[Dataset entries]

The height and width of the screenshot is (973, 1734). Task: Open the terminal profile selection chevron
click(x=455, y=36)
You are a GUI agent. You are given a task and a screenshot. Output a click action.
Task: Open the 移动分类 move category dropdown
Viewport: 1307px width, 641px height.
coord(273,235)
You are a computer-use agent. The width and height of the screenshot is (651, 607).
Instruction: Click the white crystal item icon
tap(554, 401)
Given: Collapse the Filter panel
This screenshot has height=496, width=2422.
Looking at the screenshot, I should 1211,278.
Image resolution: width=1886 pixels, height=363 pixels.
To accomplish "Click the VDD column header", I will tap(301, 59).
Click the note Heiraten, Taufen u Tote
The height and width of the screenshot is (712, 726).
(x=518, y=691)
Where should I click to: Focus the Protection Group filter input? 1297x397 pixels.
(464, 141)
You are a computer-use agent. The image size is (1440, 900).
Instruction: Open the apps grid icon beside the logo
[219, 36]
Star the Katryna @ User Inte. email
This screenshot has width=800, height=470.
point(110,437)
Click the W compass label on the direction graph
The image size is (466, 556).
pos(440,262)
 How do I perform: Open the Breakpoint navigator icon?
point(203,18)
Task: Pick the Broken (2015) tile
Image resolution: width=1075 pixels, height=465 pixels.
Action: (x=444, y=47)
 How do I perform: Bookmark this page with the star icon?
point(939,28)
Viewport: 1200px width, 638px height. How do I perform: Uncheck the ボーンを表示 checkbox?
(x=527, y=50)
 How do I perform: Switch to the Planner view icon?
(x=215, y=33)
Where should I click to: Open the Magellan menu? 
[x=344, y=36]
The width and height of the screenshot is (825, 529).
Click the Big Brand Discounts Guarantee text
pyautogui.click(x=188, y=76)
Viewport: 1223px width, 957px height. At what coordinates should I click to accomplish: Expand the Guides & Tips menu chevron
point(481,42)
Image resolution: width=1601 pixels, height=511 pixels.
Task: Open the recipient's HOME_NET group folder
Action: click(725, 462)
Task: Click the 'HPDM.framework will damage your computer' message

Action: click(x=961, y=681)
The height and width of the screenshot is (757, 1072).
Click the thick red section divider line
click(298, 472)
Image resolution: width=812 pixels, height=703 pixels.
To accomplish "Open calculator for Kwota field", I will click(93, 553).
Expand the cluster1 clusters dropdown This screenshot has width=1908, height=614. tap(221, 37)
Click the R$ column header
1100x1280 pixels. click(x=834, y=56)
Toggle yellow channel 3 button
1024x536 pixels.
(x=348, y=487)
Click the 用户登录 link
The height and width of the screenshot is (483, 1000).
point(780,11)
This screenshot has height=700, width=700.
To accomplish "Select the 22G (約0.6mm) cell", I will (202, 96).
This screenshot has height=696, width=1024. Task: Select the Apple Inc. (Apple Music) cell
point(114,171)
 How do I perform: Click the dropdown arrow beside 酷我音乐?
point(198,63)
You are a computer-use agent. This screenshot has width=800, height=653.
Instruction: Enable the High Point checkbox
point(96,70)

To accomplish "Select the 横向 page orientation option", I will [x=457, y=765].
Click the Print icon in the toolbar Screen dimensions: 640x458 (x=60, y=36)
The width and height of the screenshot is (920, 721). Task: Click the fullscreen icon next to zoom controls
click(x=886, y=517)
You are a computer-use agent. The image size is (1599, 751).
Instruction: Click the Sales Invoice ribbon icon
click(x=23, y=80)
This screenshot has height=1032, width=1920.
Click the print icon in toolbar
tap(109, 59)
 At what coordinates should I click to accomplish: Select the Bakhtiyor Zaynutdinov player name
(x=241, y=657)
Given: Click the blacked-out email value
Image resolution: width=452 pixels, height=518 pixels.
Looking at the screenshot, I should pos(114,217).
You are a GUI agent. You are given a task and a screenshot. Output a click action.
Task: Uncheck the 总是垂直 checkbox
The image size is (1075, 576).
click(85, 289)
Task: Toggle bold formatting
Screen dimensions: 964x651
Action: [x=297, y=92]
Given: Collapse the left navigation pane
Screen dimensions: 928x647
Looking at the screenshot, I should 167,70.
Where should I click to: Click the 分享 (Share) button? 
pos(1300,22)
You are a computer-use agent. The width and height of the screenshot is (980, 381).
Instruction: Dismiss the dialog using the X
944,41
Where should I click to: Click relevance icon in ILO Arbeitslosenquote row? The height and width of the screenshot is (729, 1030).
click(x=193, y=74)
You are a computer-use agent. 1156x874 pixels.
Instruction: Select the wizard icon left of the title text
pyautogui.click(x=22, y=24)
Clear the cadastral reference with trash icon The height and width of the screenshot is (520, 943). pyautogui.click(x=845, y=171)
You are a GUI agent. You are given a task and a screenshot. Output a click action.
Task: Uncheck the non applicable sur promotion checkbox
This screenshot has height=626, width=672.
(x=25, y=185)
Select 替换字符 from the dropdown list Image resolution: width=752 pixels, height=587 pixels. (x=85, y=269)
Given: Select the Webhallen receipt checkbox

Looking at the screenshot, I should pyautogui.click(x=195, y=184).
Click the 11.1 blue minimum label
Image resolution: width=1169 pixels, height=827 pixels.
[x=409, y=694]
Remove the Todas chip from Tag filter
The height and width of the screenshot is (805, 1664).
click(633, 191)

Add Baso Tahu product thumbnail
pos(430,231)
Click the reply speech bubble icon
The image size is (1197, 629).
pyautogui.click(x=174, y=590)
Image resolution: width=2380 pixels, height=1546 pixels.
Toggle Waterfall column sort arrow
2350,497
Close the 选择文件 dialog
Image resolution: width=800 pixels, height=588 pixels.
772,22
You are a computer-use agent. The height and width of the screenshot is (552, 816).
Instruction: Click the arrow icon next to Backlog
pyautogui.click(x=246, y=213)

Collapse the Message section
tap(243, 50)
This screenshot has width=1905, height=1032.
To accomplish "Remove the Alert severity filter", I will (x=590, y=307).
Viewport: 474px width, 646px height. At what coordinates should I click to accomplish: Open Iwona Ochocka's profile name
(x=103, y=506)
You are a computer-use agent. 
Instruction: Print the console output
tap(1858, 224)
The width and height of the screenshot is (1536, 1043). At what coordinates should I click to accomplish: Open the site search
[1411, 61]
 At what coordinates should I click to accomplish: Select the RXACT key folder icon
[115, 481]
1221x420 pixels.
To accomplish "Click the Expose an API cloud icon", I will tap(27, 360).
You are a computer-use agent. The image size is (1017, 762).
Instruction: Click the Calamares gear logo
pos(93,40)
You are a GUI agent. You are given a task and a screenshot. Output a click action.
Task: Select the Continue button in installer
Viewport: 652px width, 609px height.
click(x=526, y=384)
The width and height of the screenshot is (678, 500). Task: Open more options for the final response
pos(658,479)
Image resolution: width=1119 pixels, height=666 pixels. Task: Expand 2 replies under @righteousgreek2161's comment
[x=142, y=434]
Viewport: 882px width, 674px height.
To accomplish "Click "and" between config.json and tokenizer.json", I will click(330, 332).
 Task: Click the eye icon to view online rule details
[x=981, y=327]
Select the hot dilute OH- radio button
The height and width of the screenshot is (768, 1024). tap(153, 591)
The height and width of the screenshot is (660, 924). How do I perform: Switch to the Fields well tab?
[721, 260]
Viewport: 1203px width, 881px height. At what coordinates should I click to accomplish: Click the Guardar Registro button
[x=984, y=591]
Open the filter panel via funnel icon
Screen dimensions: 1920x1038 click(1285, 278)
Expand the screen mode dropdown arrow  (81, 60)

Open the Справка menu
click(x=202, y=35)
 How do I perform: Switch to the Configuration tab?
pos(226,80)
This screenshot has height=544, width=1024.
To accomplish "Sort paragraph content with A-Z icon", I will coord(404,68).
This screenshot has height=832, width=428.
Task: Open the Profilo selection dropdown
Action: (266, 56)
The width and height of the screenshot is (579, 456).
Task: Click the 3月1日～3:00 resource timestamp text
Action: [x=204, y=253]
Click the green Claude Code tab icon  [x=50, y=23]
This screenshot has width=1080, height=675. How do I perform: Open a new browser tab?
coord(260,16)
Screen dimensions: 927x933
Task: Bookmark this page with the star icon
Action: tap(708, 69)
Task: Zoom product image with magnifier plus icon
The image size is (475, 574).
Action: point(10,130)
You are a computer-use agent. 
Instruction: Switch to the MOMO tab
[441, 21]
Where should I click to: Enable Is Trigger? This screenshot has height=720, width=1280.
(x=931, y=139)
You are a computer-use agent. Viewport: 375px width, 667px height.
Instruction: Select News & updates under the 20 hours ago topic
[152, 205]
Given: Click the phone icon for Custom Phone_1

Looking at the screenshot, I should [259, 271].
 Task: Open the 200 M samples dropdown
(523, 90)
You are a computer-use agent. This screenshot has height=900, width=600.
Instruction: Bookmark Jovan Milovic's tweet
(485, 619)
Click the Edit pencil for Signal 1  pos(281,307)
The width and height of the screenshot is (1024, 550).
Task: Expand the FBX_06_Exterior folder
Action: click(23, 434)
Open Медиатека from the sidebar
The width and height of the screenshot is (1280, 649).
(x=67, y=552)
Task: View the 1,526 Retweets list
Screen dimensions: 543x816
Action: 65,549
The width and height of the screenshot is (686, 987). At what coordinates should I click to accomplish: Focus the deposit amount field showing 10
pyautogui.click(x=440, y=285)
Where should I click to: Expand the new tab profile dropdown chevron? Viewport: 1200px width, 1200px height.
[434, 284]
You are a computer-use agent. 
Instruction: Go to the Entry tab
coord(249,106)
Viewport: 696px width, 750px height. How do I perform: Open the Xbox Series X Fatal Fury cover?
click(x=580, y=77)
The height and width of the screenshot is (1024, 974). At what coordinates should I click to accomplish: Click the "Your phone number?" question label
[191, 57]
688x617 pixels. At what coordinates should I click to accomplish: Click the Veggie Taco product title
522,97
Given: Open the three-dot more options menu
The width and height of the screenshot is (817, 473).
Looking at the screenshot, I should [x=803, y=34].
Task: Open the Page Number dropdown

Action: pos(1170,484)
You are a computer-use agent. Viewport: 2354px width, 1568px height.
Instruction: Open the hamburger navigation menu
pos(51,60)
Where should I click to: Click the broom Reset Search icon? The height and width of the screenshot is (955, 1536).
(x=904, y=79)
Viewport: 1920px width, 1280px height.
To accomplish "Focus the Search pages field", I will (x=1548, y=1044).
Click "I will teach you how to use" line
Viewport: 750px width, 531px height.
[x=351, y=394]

> EXERCISE DETAILS
Your reply is to repeat, unchanged, the lines above running from the one with "Instruction: Click the Sales" up to and including the one with "Task: Uncheck the 总是垂直 checkbox".

> WORKED SOLUTION
Instruction: Click the Sales Invoice ribbon icon
click(x=23, y=80)
This screenshot has height=1032, width=1920.
Click the print icon in toolbar
tap(109, 59)
 At what coordinates should I click to accomplish: Select the Bakhtiyor Zaynutdinov player name
(x=241, y=657)
Given: Click the blacked-out email value
Image resolution: width=452 pixels, height=518 pixels.
Looking at the screenshot, I should pos(114,217).
You are a GUI agent. You are given a task and a screenshot. Output a click action.
Task: Uncheck the 总是垂直 checkbox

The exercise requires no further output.